Dorothee Bär stellt die Gewinner des Computerspielepreises 2017 vor.

Die CSU Politikerin Dorothee Bär engagiert sich für den eSport. Quelle: Clap-Club

Welche Visionen hat die CSU-Politikerin für die Digitalisierung?

Die neue Staatsministerin für Digitales hat bereits einige Ankündigungen gegeben, die auf ihre Arbeit im Amt und was sie erreichen möchte schließen lassen. Zum einen möchte Dorothee Bär eine stärkere Digitalisierung an den Schulen. Sie vertritt die Meinung, dass nicht nur Mathematik, Deutsch und Geschichte gelernt werden sollen, sondern auch Programmiersprachen. Software bestimmt immer mehr unsere Aktionen und unser Leben, deshalb sollten wir diese auch verstehen.

Auch den Breitbandausbau möchte die CSU-Politikerin unterstützen. Dessen Fertigstellung wird nun auf das Jahr 2025 verschoben und bis dahin, soll auch ein erster Entwurf für ein “Recht auf schnelles Internet” stehen. Dies passt auch gut zusammen mit dem Projekt e-Government. Hierbei handelt es sich um ein digitales Bürgerportal, mit dem jeder auf die Dienstleistungen und die Verwaltungsbereiche zugreifen kann. So haben die Mitarbeiter in der Verwaltung mehr Zeit für einen freundlichen Kundenservice und Routine fällt weg. Außerdem sollen die Bürger selbst bestimmen können, welche Daten sie mit welchem Verwaltungsbereich teilen.
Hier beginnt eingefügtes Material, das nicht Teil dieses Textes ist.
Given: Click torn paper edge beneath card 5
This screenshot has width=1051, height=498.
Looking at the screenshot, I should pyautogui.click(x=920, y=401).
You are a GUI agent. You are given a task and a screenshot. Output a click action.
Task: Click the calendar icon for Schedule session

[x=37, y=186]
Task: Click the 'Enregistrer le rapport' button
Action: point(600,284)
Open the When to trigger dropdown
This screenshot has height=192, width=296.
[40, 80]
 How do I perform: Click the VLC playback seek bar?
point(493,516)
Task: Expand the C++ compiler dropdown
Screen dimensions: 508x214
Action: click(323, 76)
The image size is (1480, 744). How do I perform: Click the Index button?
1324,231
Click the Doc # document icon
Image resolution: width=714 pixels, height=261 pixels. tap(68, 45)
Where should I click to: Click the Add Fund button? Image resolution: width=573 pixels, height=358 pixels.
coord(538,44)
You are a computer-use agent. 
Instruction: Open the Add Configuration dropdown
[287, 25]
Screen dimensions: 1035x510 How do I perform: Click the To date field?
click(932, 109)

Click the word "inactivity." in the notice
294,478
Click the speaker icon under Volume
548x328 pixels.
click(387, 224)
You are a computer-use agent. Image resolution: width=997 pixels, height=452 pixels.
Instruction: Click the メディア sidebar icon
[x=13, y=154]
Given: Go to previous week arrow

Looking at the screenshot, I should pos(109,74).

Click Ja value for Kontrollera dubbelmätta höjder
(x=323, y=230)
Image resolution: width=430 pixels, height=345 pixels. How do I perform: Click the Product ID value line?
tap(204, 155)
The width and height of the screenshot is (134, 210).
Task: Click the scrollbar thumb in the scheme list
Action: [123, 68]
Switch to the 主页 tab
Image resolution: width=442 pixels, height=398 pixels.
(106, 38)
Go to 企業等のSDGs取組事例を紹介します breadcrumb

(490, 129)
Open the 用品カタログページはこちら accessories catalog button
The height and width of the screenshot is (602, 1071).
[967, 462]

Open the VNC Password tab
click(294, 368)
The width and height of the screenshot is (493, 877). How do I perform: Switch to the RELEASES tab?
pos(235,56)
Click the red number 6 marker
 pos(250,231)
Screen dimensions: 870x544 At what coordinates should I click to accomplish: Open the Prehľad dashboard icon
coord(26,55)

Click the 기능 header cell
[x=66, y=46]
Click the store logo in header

Zum Netzwerkdurchsetzungsgesetz hat Dorothee Bär eine feste Stellung. Sie ist entschiedene Gegnerin und sagt dazu: “Die Meinungsfreiheit gerät zunehmend unter die Räder”. Das Gesetz ist eindeutig zu viel des Guten und “Es verstößt gegen die Verfassung.”

Fazit – hohe Erwartungen an die Staatsministerin für Digitales

Nicht nur die Bürger dürfen sich auf mehr Fortschritt im digitalen Wandel freuen. Unternehmer und die eSport-Szene setzen auf Dorothee Bär. Als junge und internetaffine Politikerin kennt sie das Thema besser, als die Alteingesessenen und beschäftigt sich regelmäßig damit. So können endlich in der Frage zum Netzausbau Antworten erwartete werden. Zudem ist das Projekt e-Government sehr zu begrüßen, denn es wird vielen das Warten auf dem Amt oder auf einen Termin ersparen. Allerdings wird die Aufgabe von Frau Bär nicht sehr leicht sein, denn sie besitzt nur eine Koordinationsaufgabe, die drei Federführenden Ministerien werden viel Mitspracherecht einfordern.